How to recompense the Foggy Bottom Association for attracting Trader Joes to DC now they have plans for five stores
Last week, Trader Joe's opened its third store in the city in the Eastern Market district of Capitol Hill ("Capitol Hill Trader Joe's is open," Capitol Hill Corner).
Meanwhile a fourth store is slated to open on Florida Avenue NE in the Union Market district (a concept I opined about in 2009 in testimony to the Zoning Commission, see "Retail planning and the Florida Market") and a fifth TJ's has been announced for Glover Park on Wisconsin Avenue ("JBG Smith lands Trader Joes to anchor Glover Park development," Bisnow). Almost three years ago, the city's second TJs opened on 14th Street NW.

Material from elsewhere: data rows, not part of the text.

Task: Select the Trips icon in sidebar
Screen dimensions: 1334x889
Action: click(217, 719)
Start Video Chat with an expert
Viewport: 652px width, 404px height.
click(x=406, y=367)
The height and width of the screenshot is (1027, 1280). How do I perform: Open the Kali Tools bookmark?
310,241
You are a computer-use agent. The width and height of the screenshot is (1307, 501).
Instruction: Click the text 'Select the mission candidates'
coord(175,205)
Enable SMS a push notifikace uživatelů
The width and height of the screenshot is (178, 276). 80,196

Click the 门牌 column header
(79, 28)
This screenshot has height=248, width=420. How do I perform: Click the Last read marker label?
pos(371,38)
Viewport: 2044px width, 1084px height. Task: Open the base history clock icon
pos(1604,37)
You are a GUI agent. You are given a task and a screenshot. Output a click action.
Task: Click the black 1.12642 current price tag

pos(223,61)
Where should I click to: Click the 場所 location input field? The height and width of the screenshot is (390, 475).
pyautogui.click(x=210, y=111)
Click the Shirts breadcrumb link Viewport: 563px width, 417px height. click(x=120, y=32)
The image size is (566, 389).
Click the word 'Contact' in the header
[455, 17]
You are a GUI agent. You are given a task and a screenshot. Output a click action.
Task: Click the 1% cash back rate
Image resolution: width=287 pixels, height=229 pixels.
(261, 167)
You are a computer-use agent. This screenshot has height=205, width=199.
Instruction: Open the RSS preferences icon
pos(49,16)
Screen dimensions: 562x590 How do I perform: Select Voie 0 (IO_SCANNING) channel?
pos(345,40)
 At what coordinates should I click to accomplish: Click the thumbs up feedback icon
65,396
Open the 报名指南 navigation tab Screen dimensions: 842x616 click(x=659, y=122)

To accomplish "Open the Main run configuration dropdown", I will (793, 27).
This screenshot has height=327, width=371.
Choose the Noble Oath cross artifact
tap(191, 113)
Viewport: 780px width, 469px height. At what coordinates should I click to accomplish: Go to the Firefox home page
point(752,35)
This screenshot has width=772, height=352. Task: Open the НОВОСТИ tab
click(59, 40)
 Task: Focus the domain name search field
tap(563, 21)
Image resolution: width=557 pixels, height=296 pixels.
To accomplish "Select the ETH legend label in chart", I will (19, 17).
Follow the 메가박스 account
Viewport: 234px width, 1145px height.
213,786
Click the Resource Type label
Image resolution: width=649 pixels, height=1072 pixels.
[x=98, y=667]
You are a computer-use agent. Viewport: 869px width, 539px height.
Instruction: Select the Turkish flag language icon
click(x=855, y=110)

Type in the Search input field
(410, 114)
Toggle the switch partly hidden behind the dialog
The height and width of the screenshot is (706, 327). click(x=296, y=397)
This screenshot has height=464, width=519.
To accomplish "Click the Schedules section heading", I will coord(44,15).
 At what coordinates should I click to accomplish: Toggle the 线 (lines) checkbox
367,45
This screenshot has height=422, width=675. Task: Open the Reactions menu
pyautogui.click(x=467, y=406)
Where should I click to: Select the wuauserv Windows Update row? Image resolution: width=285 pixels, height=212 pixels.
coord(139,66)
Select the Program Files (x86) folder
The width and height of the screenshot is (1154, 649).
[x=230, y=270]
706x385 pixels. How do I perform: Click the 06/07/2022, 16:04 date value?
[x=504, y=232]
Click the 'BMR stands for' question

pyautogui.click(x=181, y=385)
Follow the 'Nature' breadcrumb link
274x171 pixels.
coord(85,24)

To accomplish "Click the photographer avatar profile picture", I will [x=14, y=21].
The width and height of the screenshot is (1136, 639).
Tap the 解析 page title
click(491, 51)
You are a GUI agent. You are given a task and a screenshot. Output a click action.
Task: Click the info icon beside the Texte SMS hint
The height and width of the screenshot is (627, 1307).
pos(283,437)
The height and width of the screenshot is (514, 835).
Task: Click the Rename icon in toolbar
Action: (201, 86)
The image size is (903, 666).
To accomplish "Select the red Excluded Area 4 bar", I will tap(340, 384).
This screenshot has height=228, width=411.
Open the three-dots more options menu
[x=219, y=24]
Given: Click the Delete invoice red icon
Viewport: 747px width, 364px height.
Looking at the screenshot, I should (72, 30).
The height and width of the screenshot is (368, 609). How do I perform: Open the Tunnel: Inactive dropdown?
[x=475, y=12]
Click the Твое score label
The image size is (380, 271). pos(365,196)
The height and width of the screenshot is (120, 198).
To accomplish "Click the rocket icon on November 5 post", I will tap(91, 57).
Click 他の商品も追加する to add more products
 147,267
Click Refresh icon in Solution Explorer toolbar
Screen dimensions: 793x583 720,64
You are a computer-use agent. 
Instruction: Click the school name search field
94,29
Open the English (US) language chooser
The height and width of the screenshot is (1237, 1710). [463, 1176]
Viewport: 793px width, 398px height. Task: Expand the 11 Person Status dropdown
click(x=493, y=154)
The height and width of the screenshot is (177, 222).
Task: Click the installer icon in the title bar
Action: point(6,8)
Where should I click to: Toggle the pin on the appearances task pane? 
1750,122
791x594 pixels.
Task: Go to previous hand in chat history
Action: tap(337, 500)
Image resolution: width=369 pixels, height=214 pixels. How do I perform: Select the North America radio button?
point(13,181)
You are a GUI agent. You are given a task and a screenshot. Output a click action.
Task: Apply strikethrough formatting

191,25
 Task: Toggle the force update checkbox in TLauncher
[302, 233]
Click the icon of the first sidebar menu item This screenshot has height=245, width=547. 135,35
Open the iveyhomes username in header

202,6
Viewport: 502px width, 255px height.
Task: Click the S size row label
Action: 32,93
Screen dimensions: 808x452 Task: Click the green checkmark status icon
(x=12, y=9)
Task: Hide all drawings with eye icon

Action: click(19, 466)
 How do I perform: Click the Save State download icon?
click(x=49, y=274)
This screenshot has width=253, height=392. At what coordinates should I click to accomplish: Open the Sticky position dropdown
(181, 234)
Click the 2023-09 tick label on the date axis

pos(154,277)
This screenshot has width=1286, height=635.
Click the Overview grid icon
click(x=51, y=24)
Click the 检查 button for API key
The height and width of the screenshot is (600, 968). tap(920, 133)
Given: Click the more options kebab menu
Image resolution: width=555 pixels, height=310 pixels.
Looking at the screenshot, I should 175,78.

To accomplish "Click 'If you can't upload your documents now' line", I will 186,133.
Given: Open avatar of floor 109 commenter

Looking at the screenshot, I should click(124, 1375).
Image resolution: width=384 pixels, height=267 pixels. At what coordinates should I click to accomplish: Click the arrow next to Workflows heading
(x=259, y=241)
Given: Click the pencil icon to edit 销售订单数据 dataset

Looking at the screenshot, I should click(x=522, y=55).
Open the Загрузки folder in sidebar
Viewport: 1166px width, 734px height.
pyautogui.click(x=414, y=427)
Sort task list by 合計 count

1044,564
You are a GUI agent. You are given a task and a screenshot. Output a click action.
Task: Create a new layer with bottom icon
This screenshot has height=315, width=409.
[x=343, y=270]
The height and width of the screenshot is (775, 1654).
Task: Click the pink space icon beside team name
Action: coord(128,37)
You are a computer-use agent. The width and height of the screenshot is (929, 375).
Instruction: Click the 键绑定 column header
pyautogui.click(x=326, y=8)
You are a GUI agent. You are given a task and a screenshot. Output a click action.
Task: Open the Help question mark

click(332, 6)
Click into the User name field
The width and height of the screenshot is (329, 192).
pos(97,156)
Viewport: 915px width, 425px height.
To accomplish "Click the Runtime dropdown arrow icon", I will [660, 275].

But it all started in the early 2000s when the Foggy Bottom Association made a major incentive payment of over $1 million to the company to open their first DC store in the redeveloped project at the old Columbia Hospital for Women. (Some specifics are discussed in a comment by an FBA leader in the comment on this past blog entry, "Pay an incentive fee and Downtown Los Angeles will get a Trader Joe's.")
Before the payment, TJs argued that DC didn't have the demographics they seek ("Trader Joe's Shopper Insights and Demographics," InfoScout; "Quirky, cult-like, aspirational, affordable: The rise and rise of Trader Joe's," FoodNavigator USA), even though even then the company had plenty of urban locations on the west coast sure but also in east coast cities like Philadelphia.
When I saw the report about the agreement to open a fifth store in DC, I thought, wow, each of those neighborhoods ought to provide a "progress payment" back to the Foggy Bottom Association, in recognition of how that additional incentive agreement and payment--paid by the association NOT the city government's economic development apparatus--led to today's situation where the city will have five TJs stores, instead of zero.